Thursday, September 9, 2010

I Knew I Majored in Business for a Reason...

Drawing for WHAT HAPPENED ON FOX STREET by Tricia Springstubb open till Sunday the 12th! Scroll down one post. 

...and at the time, the reason was to become more employable than a math major alone would make me. (Not that this actually worked: the job market was lousy, women were viewed as chancy-to-lousy hires who'd just get PG and quit, and my business goals were lousy-to-nonexistent, but I digress.) I've since learned that my temperament type isn't really cut out for business; however, it IS cut out for writing and teaching, so Marcia has found her niche, if not her fortune. Still, with all this, that business major wasn't a waste, and not just because no education is wasted or because God can make sense of things even when I'm bumbling around. You know where I'm going with this, don't you? Writers are businesspeople! Even if we have agents. Business may not be our favorite aspect of writing, but fortunately it doesn't have to be dull. (Okay, taxes are DULL. But again I digress.)
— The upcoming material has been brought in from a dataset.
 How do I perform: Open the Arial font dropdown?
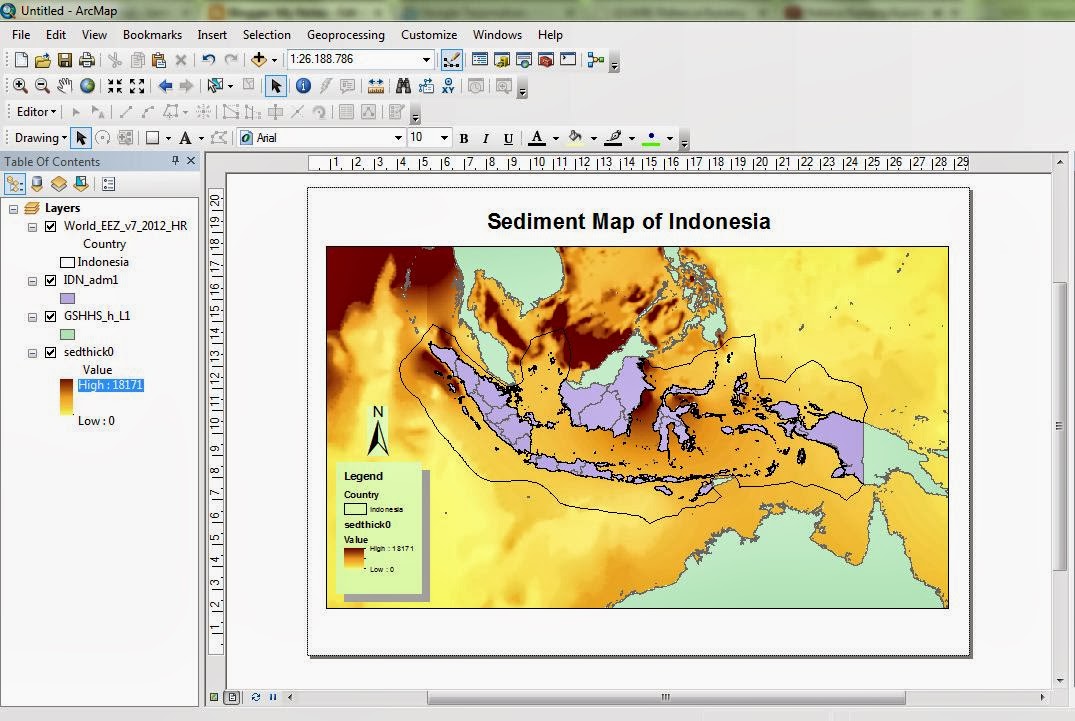click(400, 137)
I took a leadership course through my church recently, stressing casting vision, strategic planning, and goal setting. Now, I like dreaming, the big picture, and the future, so I can get into that. And when I picked up The Art of War for Writers by James Scott Bell, I was all over it. The section of the book called Strategy begins with Step 1: Cast your Vision! I'd been hearing "cast your vision" for months, and here it was in a writing book! Not that I couldn't have figured out on my own how to apply what I learned to my writing, but I like the affirmation and integration, you know? While people often write a paragraph-long or longer vision/mission statement, I wanted a sentence, and I wanted 25 words or less. Yup, my life in an elevator pitch! And after many drafts, I arrived at the following. Though they meet my criteria there are two of them, one a bit broader and one specifically about my writing. They are:

Broader: To be a scribe -- writing speaking, teaching and singing words born out of worship.
Focused: To write artistically excellent fiction born out of worship.
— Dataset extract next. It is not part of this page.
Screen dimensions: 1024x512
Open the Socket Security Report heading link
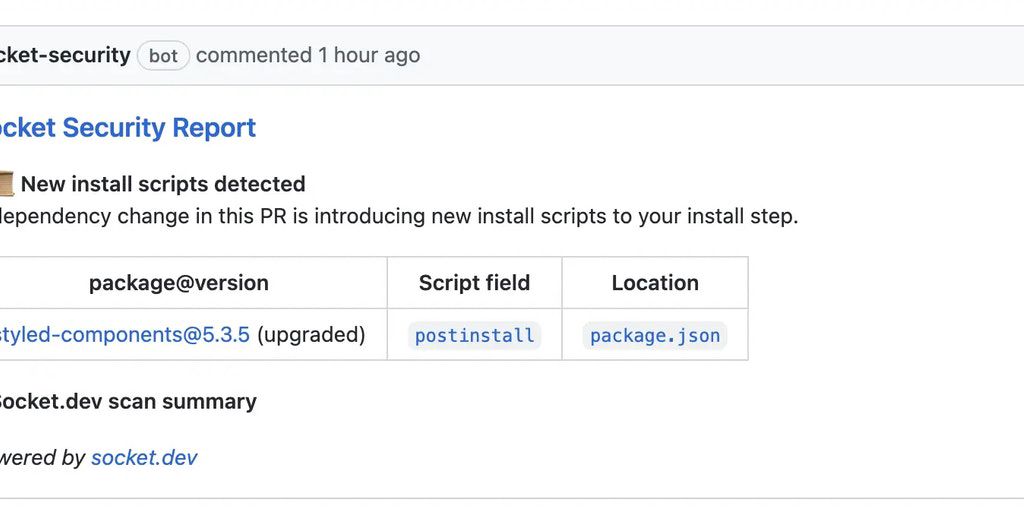coord(128,128)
Bell also covers specific goals (e.g. words per day, target dates to query), plans (e.g. days and hours for writing, a spreadsheet for agent/publisher research), networking (being a giver as well as a receiver), and writing six days a week and taking a Sabbath on the seventh. He also, like my leadership class, talks about the Pareto Principle or 80/20 rule: 80% of your achievements come from 20% of your activities. Once we know that, we can prioritize, schedule, fund, etc., the 20% and ferret out waste in the 80% (80%!!) of our activities that produce no more than 20% of our results.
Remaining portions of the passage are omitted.